ECKART BARTNIK
Germany
Relicts
The wayside cross illuminated by a beam of light breaks through the dreariness of the surroundings. As relics of an almost bygone world of beliefs and values, these crosses protrude into our globalized, digitalized, rational world. In the past, these crosses, memorial crosses, pilgrimage crosses and plague crosses, spoke of losses, fears and hopes. Today – if even noticed at all – they ask about our position between traditional faith and individual spirituality. Often, they stand on busy streets and whenever the sound of a passing car dies down and silence falls, one may sense an aura of the place. However, the crosses themselves produce a resonance in only a few. Bartnik is fascinated by objects that – unnoticed in the course of time – have slipped from our consciousness. Only when, by chance, his gaze falls on them does he still perceive them. The crosses show Bartnik how much our beliefs and values have changed. The photographic staging with additional lighting allows the crosses to flash out of their oblivion for a moment and contrasts them with their surroundings, in which they seem like foreign bodies of a bygone era.
AUTHOR BIOGRAPHY
The German photographer and natural scientist Eckart Bartnik (b.1957) works in basic research. For almost five decades, photography has been his means of artistic expression.
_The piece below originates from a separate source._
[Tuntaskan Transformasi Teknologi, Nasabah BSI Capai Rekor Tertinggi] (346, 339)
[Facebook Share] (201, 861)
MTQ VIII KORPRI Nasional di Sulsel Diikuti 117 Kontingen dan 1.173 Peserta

Numerous workshops with renowned photographers such as Wolfgang Zurborn, Markus Schaden, Thekla Ehling, Olaf Otto Becker, Göran Gnaudschun and Torben Eskerod have shaped his visual language. His work has been shown internationally in group and solo exhibitions, and published in daily newspapers such as the FAZ, magazines and trade journals such as Stern and Wings, as well as online including in Spiegel-Online and The Guardian.